She has with her a satchel that she tells him is packed full of ‘evidence’, and she insists on taking him through it piece by piece, convinced that it has been the scattered, disjointed nature of her narrative that has left her open to the charge of insanity in Sweden. Even so, her story treads a fine line – is she overreacting to the things that have happened? Has her troubled past finally caught up with her? Or is there really something dark and disturbing going on that involves the corruption of a small town?

Funnily enough, I found myself distracted in the opening parts of the story by the conviction that it was autobiographical in nature. It was something about the way the narrator described not being able to tell his parents about his sexuality, the urgency of those opening scenes. In fact, a quick online search revealed that the whole premise of the novel actually happened. Tom Rob Smith’s Swedish mother did turn up at his flat to tell him and his brother that she was recently released from a psychiatric institution where she had been placed against her will, after uncovering wht she thought was a conspiracy involving their father. Woah – after that sort of family drama, you probably would have to write about it. In an article in The Telegraph, he says: “with writing it’s like you can retreat from the muddle that is everything else.” Perhaps that’s one reason why the novel is brilliantly plotted.

In The Farm, the narrator, Daniel, eventually takes a trip to Sweden to find out the truth about his mother’s wild accusations, and the truth turns out to be something intriguingly twisted and different. Viewed overall, from a bit of a distance, this really is a clever novel that takes the tropes of Scandi noir thriller and makes something quite unusual out of them. It is very gripping and the mother’s tale is spookily unnerving, her recounting an uneasy mix of insight and extraordinary leaps of assumption. The way that stories generate their truths via the alliance of events and emotions, and the way coherence can be utterly misleading, is beautifully explored. But this isn’t a perfect novel. The first part, the mother’s story, takes 286 pages to tell, the resolution in Sweden a mere 80, and this imbalance has a cost, I think. The thriller element is lost along the way, Daniel’s initial sense of being torn between his parents simply fades. You still end up with a good story; but it isn’t quite the story you thought you had at the beginning.
* * * * * * *
### PROBLEMS
1. Answer these questions from the review of The Farm:
(a) What does the mother carry with her that she says is packed full of evidence?
(b) From what kind of place had Tom Rob Smith's mother recently been released?
(c) How many pages do the mother's story and the resolution in Sweden each take?
2. Carry the review of The Farm forward, beginning after its last sentence.

### DATA BLOCK
* * * * * * *
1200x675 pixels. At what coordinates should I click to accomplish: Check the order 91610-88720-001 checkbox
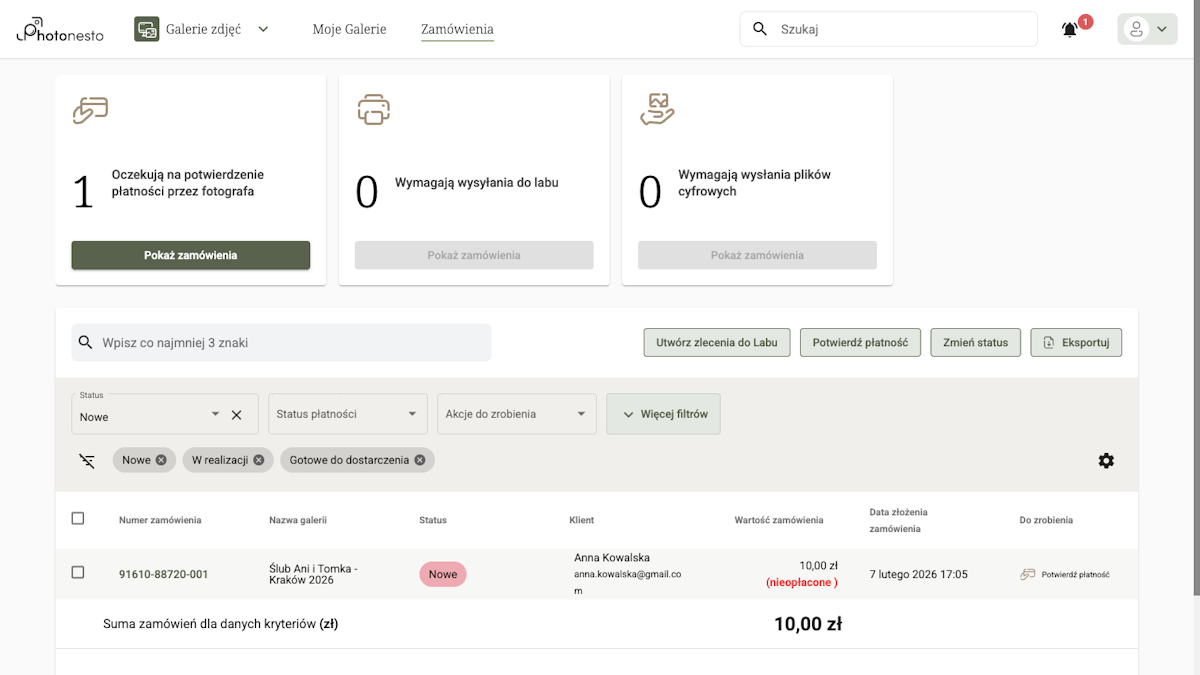78,573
* * * * * * *
### EXPECTED RESULTS
1.
(a) A satchel.
(b) A psychiatric institution.
(c) The mother's story takes 286 pages, and the resolution in Sweden takes 80.

2.
I felt a bit mean telling Mr Litlove that I’d thought it a tad flawed here and there, after his wholehearted enthusiasm for the novel. But it may well be that this is a book best consumed in a single sitting. It’s very smooth and easy to read, so the prospect is quite do-able. And it is really clever and well written. It’s certainly left me with a strong desire to read his Moscow trilogy that began with Child 44.

 

The Cuckoo’s Calling

CuckooCallingI really felt for J. K. Rowling when she was outed as the author of this, the first in a new crime series under the pseudonym of Robert Galbraith. She could have lived off the Harry Potter novels for the rest of her life, but her first adult novel, The Casual Vacancy, showed that she was keen to keep writing. The assumption of a pseudonym showed that she wanted some objective assessment of her work. As professional critics have made clear time and again, their response to her writing is profoundly influenced by their emotions about her wealth and fame. For the most part, whenever she publishes something new the knives are out, because there’s a quota for how much good press a person gets, and it’s a pretty small one.

And it is hard to read anything by J. K. Rowling without Harry Potter’s shadow looming over the story. My son grew up with Harry Potter; I read the first five novels out loud to him, which made me inspect Rowling’s prose far closer than was probably good for either of us. I think she is a fantastic storyteller, and The Prisoner of Azkaban should rightly take a place in the pantheon of great classic childrens’ books. After that, I felt she was sorely in need of a courageous editor to cut out the padding and the occasional infelicities in her prose. I had no interest in The Casual Vacancy, because I felt it would always be Rowling’s own reaction to having written Harry Potter – it’s no coincidence that the book is so relentlessly grim. But I was intrigued to see what she could do with crime fiction. Plotting was always one of her strongest points.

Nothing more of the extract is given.